Po-boys (Louisiana)

In most American sandwiches, the more ingredients, the merrier. The French, by contrast, choose a few essential items, and a similar spirit seems to inspire the New Orleans po-boy.  You certainly can find po-boys that are piled high inside, but some of the best are models of extraordinary restraint.
SHRIMP PO-BOY 
Food writer Pableaux Johnson calls New Orleans “a city powered by the po-boy,” and the Crescent City abounds with po-boys of every filling imaginable. Hot sausage? Of course. Soft-shell crab? No prob.
Whether it’s the fried oyster po-boy at Liuzza’s by the Track or one of the many unnamed concoctions at Guy’s, you’ll never run out of choices.
A few things remain constant: You want it dressed (lettuce and tomato), you want the bread same-day fresh and you want it served up with a minimum of fuss.
After all, this is workaday food, meant for hungry people of modest means. It’s often attributed to two brothers, Benjamin and Clovis Martin, who ran a restaurant in the city’s French Market.

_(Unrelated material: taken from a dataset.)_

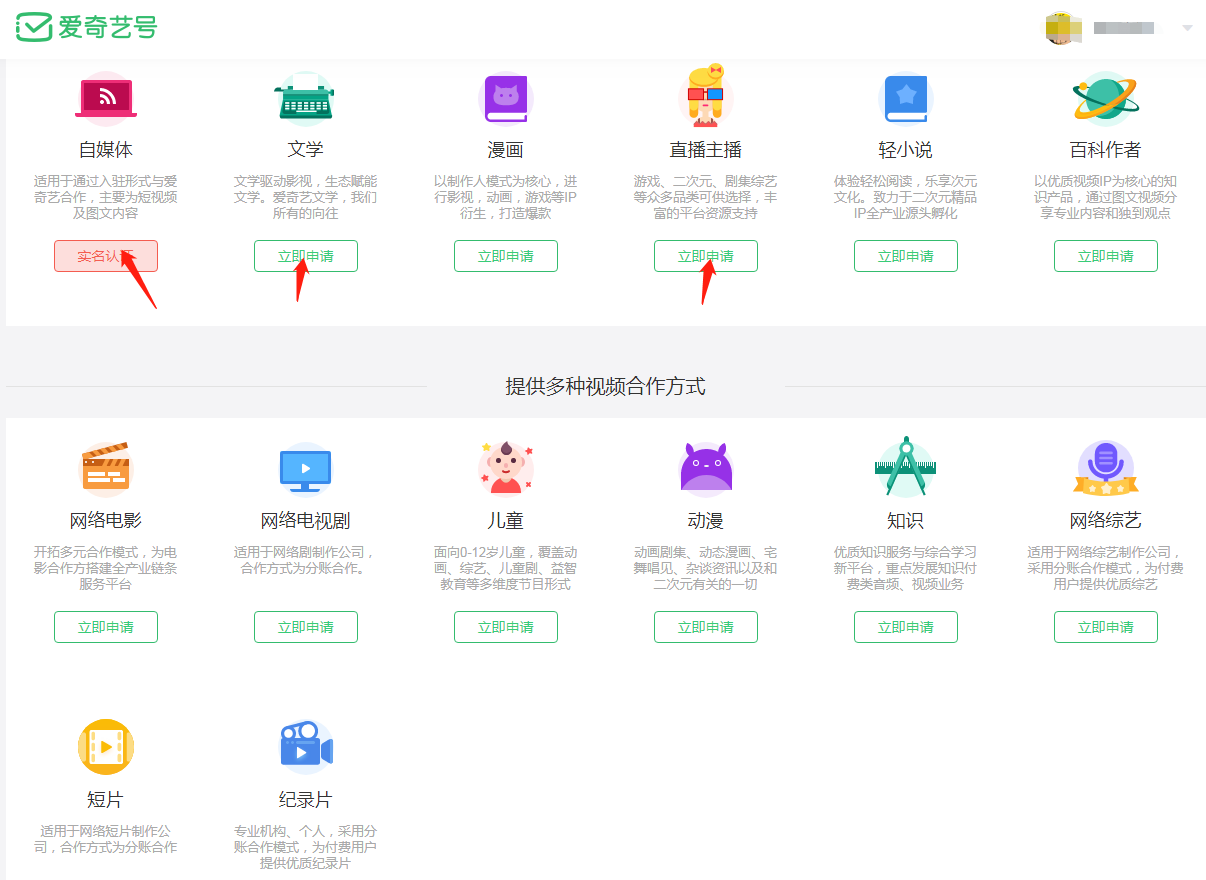This screenshot has width=1206, height=880.
Task: Select the 网络综艺 microphone icon
Action: point(1105,468)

One apocryphal story has the Clovises serving up free sandwiches during a 1929 transit strike for those “po’ boys” on the picket line. Complicating that portrait, author John Mariani notes “poor boy” was a synonym for sandwich as early as 1875.
New Orleans is a city in constant struggle with modernity. Worried by the onslaught of Subway and Quiznos, members of the newly hatched New Orleans Po-Boy Preservation Society are fighting to ensure we don't forget their city’s loaved legacy.